SOURCE EXTRACT:
I don't totally know what I am talking about.

I just don't see how it is possible to use the inferior properly without the dominant being as well-developed. How can I go around shaking hands and kissing babies when I don't have a Ti reason to do so? I could try for a bit but then eventually my Ti will scream and say why am I doing this illogical thing? Then I need to go get a reason before I can carry on my merry way. 

And the dominant cannot develop properly without the auxiliary being developed because of how one function is orientated to the outer world and one to the inner world.

Actually... what would operate in what different contexts?


----------



## penchant (Sep 20, 2010)

pc3000 said:


> I don't totally know what I am talking about.
> 
> I just don't see how it is possible to use the inferior properly without the dominant being as well-developed. How can I go around shaking hands and kissing babies when I don't have a Ti reason to do so? I could try for a bit but then eventually my Ti will scream and say why am I doing this illogical thing? Then I need to go get a reason before I can carry on my merry way.

WRITTEN REQUEST 1: Recast the entries as a numbered list, from the first line through the line containing "Collapse the 综合", inclusive. Leave out blank lines.

RECORDS TO USE:
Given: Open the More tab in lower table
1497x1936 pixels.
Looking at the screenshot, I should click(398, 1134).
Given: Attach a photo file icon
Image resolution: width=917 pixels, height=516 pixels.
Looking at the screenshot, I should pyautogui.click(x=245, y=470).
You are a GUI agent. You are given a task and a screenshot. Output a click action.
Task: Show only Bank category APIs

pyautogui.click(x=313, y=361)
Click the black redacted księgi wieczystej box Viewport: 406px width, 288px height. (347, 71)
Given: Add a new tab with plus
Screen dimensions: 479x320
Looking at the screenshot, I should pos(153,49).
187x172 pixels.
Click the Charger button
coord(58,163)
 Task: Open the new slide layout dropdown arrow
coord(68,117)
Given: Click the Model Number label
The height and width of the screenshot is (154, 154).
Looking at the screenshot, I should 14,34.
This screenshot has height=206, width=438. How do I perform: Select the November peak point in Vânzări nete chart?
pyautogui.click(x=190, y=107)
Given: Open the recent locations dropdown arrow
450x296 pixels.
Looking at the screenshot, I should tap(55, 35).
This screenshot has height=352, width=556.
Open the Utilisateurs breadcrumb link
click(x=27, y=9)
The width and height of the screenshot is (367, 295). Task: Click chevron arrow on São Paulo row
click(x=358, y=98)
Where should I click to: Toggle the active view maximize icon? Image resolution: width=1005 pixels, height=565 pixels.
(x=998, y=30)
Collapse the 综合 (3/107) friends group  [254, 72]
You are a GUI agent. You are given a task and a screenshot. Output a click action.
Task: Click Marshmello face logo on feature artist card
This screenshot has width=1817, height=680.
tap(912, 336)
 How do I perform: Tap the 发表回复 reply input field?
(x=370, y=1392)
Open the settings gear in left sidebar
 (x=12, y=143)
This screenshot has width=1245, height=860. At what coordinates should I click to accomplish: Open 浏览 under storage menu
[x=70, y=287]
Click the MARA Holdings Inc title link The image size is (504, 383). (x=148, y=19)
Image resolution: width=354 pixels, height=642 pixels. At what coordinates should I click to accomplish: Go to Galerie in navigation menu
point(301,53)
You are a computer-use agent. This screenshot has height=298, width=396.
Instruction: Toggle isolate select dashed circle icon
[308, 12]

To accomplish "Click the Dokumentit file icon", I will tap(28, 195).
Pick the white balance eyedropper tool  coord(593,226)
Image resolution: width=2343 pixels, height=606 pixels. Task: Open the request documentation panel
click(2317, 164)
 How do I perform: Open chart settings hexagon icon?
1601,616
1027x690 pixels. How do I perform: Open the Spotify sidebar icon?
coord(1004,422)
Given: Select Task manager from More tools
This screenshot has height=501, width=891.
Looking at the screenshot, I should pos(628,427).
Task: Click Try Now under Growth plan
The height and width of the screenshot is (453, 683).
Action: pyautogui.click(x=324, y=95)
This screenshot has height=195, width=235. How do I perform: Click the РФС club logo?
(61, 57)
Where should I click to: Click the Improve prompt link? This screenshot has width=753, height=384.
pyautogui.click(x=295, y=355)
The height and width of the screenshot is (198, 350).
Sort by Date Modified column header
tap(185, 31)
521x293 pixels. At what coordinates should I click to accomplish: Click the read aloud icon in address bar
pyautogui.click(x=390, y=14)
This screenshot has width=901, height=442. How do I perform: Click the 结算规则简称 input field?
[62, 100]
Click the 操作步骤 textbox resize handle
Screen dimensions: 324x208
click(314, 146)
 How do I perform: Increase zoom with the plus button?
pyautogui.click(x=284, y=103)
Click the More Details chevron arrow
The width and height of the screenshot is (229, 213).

WRITTEN REQUEST 2: Quote the forum thread between "And the dominant" and "(Sep 20, 2010)", inclusive.

EXERCISE RESPONSE 1:
1. Given: Open the More tab in lower table
2. 1497x1936 pixels.
3. Looking at the screenshot, I should click(398, 1134).
4. Given: Attach a photo file icon
5. Image resolution: width=917 pixels, height=516 pixels.
6. Looking at the screenshot, I should pyautogui.click(x=245, y=470).
7. You are a GUI agent. You are given a task and a screenshot. Output a click action.
8. Task: Show only Bank category APIs
9. pyautogui.click(x=313, y=361)
10. Click the black redacted księgi wieczystej box Viewport: 406px width, 288px height. (347, 71)
11. Given: Add a new tab with plus
12. Screen dimensions: 479x320
13. Looking at the screenshot, I should pos(153,49).
14. 187x172 pixels.
15. Click the Charger button
16. coord(58,163)
17.  Task: Open the new slide layout dropdown arrow
18. coord(68,117)
19. Given: Click the Model Number label
20. The height and width of the screenshot is (154, 154).
21. Looking at the screenshot, I should 14,34.
22. This screenshot has height=206, width=438. How do I perform: Select the November peak point in Vânzări nete chart?
23. pyautogui.click(x=190, y=107)
24. Given: Open the recent locations dropdown arrow
25. 450x296 pixels.
26. Looking at the screenshot, I should tap(55, 35).
27. This screenshot has height=352, width=556.
28. Open the Utilisateurs breadcrumb link
29. click(x=27, y=9)
30. The width and height of the screenshot is (367, 295). Task: Click chevron arrow on São Paulo row
31. click(x=358, y=98)
32. Where should I click to: Toggle the active view maximize icon? Image resolution: width=1005 pixels, height=565 pixels.
33. (x=998, y=30)
34. Collapse the 综合 (3/107) friends group  [254, 72]

EXERCISE RESPONSE 2:
And the dominant cannot develop properly without the auxiliary being developed because of how one function is orientated to the outer world and one to the inner world.

Actually... what would operate in what different contexts?


----------



## penchant (Sep 20, 2010)